Mayda understands a lot.
At my birthday party she was supposed to be the Animal Trainer, so she tried to get Rooney to jump over a swing on the swing set. But Rooney smiled at her and drooled. Then Mayda tried to get Puddles to jump through a plastic hoop, but Puddles just licked Mayda’s shoes. Mayda sighed as she took her bow, and Rooney lifted his leg and peed on Mrs. Buckworth’s flowers.

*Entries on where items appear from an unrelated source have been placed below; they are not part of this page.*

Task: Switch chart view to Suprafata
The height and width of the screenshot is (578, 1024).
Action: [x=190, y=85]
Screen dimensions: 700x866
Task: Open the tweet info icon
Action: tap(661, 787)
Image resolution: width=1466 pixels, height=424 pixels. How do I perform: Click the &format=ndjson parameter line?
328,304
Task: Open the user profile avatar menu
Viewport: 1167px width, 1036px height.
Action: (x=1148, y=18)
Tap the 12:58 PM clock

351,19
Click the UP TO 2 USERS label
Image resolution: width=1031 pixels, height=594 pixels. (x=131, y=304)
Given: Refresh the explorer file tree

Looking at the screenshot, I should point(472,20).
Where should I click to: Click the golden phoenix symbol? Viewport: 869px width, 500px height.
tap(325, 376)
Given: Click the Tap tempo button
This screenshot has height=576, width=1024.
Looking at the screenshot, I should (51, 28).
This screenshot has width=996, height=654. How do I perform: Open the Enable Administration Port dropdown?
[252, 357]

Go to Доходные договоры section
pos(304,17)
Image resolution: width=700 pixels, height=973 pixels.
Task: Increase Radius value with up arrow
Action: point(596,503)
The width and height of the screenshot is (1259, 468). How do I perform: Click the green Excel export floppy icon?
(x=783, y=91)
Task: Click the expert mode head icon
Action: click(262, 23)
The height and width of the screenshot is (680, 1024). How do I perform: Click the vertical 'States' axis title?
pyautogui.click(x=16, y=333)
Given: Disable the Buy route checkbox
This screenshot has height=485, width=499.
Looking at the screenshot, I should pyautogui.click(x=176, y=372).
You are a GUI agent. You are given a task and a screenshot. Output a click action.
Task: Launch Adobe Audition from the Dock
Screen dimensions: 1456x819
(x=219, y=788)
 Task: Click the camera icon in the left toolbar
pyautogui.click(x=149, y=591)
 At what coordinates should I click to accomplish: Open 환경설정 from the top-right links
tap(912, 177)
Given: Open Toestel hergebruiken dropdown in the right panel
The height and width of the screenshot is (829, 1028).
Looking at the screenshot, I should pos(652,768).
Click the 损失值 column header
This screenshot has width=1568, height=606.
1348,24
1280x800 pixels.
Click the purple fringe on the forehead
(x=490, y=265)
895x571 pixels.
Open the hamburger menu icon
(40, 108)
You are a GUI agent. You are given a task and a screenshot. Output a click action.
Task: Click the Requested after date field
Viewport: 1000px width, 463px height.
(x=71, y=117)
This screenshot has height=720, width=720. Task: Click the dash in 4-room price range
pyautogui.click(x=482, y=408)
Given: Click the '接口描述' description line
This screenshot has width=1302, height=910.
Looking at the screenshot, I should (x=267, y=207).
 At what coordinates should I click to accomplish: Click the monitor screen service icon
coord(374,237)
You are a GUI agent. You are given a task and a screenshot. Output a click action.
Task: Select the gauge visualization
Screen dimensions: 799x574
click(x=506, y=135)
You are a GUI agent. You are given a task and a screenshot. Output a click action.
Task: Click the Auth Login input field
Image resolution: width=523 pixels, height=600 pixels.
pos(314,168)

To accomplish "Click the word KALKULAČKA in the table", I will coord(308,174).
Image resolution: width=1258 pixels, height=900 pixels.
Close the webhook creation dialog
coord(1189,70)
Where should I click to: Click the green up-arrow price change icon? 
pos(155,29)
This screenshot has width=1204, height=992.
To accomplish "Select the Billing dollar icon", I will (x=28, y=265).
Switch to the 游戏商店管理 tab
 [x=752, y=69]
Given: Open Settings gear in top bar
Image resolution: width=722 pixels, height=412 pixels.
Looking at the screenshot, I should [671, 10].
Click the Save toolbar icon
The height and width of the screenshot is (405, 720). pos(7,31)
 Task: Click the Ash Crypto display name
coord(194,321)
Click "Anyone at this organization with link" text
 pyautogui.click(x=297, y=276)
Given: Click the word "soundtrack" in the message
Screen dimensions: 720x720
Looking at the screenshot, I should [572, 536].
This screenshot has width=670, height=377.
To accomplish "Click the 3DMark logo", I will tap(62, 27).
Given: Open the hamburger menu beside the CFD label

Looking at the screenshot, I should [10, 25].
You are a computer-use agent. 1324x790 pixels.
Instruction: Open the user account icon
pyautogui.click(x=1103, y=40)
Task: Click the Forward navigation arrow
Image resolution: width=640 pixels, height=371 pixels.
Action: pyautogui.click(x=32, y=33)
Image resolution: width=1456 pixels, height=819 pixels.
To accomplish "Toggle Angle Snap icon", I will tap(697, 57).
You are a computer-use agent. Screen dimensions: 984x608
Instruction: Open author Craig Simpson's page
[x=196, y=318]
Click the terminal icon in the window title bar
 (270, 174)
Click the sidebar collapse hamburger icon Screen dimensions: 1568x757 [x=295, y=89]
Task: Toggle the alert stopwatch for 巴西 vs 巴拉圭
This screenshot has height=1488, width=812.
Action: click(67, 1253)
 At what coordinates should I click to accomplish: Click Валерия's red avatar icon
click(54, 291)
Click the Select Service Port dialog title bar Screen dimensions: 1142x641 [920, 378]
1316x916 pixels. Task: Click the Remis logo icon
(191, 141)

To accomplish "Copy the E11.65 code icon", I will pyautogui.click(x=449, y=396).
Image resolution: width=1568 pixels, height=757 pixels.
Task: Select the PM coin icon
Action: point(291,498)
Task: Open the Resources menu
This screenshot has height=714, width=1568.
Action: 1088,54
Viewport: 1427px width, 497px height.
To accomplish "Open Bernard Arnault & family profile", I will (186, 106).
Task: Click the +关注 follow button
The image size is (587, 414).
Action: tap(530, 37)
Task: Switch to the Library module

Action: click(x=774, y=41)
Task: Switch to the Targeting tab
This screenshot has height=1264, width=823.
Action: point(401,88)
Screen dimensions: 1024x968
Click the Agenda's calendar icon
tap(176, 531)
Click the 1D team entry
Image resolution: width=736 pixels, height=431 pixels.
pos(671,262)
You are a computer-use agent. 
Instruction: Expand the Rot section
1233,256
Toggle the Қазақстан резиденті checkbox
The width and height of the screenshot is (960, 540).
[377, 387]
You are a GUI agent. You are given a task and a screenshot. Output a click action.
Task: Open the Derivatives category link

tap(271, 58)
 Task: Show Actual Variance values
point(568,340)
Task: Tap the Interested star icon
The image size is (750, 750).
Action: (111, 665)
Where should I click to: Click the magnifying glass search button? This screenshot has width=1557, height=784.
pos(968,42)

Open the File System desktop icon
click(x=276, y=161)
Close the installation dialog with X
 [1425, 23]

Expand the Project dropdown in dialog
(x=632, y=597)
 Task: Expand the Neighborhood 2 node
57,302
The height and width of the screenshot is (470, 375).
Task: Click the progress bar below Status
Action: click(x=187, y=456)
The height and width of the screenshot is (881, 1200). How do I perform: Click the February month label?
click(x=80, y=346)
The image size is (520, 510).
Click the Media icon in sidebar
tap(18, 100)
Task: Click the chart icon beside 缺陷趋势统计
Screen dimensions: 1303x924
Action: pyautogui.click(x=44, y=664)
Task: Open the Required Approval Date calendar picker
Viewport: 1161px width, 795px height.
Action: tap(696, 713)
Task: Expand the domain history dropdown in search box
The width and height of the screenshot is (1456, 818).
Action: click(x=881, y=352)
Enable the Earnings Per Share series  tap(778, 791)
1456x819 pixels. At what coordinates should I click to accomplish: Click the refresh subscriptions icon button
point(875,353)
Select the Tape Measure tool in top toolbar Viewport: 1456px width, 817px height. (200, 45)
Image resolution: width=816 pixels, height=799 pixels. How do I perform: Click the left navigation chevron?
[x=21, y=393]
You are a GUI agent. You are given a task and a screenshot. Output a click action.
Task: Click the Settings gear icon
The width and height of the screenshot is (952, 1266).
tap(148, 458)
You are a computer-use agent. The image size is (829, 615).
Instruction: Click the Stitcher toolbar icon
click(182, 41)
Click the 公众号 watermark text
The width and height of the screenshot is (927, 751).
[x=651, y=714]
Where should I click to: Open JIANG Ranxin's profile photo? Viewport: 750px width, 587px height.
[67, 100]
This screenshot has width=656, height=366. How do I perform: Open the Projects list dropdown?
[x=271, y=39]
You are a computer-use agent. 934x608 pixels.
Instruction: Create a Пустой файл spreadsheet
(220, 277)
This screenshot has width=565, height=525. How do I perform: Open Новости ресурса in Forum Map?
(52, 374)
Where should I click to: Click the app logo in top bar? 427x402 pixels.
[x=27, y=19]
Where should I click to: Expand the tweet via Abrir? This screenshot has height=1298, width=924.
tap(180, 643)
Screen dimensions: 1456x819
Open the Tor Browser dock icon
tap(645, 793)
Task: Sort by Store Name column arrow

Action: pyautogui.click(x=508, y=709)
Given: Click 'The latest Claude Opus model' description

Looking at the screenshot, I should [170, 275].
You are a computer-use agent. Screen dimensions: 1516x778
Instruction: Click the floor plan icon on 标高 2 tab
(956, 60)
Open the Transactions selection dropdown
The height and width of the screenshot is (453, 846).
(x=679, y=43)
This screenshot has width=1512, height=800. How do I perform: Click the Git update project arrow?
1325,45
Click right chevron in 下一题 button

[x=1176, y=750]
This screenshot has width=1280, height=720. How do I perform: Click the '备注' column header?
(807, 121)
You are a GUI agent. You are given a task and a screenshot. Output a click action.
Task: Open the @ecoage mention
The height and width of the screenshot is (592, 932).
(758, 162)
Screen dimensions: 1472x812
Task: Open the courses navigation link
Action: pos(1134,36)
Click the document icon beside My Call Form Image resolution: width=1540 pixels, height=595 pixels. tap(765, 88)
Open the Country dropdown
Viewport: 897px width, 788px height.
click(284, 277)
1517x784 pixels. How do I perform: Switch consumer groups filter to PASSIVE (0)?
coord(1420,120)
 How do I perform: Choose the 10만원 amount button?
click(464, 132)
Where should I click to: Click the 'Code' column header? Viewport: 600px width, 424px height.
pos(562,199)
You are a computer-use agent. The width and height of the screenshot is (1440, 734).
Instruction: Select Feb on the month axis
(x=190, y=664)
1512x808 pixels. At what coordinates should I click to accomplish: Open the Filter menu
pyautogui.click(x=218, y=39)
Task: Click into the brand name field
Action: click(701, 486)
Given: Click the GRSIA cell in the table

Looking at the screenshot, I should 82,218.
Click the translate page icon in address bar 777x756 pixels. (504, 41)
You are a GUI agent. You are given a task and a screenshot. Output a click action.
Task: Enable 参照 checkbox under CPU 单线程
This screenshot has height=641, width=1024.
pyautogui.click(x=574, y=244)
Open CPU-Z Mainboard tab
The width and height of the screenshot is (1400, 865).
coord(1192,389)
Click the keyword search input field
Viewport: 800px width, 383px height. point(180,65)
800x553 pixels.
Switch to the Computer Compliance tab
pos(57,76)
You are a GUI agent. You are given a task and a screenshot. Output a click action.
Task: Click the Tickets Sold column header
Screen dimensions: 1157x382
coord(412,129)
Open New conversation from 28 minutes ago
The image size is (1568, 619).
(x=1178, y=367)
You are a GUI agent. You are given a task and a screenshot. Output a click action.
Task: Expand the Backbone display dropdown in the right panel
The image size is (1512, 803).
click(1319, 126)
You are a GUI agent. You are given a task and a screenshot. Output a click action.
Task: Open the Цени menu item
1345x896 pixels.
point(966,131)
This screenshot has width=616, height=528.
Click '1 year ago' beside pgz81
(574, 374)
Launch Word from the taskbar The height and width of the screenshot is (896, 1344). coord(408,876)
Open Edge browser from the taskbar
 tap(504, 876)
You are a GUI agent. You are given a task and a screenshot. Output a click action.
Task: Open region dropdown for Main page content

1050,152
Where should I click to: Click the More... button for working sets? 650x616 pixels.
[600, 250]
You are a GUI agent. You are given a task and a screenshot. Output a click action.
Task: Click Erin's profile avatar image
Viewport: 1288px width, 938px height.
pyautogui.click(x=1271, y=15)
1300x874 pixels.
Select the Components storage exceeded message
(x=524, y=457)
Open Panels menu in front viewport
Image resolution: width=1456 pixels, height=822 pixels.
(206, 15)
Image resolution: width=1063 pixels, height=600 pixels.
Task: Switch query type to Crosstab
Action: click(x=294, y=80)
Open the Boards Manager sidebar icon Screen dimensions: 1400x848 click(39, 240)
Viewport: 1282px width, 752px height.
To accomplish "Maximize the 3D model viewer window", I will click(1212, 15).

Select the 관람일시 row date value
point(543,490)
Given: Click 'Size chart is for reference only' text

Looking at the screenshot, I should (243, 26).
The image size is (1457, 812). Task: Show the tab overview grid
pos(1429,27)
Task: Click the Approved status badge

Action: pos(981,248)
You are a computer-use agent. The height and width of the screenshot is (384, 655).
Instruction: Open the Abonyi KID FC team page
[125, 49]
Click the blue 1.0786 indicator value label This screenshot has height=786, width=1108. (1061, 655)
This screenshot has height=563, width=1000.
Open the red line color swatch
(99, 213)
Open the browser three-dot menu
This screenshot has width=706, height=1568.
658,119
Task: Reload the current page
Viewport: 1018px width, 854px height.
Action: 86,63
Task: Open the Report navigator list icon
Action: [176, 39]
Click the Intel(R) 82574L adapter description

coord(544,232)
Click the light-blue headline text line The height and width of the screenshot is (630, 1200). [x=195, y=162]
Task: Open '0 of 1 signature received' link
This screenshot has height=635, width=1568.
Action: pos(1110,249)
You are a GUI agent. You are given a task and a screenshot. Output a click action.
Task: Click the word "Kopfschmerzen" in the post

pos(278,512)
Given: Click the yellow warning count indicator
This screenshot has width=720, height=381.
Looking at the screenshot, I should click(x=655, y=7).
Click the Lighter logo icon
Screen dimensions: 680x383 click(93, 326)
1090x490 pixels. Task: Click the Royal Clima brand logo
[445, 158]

Lucy was next. Mrs. Buckworth let her wear eye makeup because it was a special day. Lucy decided her act would be a Famous Puppet Show. She made all of her freak dolls, with teeny-tiny puppet heads, bounce up and down with different voices. Jessie Lynn still wasn’t married because Ramon liked Roller Derby Tina better. Lucy’s puppet show really didn’t make any sense, but she had quite a talent with her Big Mouth.
I, of course, got to be the special final act. I got to walk on my high wire line in the sky. Actually, the line Mr. Buckworth made was wider than both of my feet, and lower than Lucy’s knees. It was a board. Hardly anyone could fall off Mr. Buckworth’s fat board, not even me.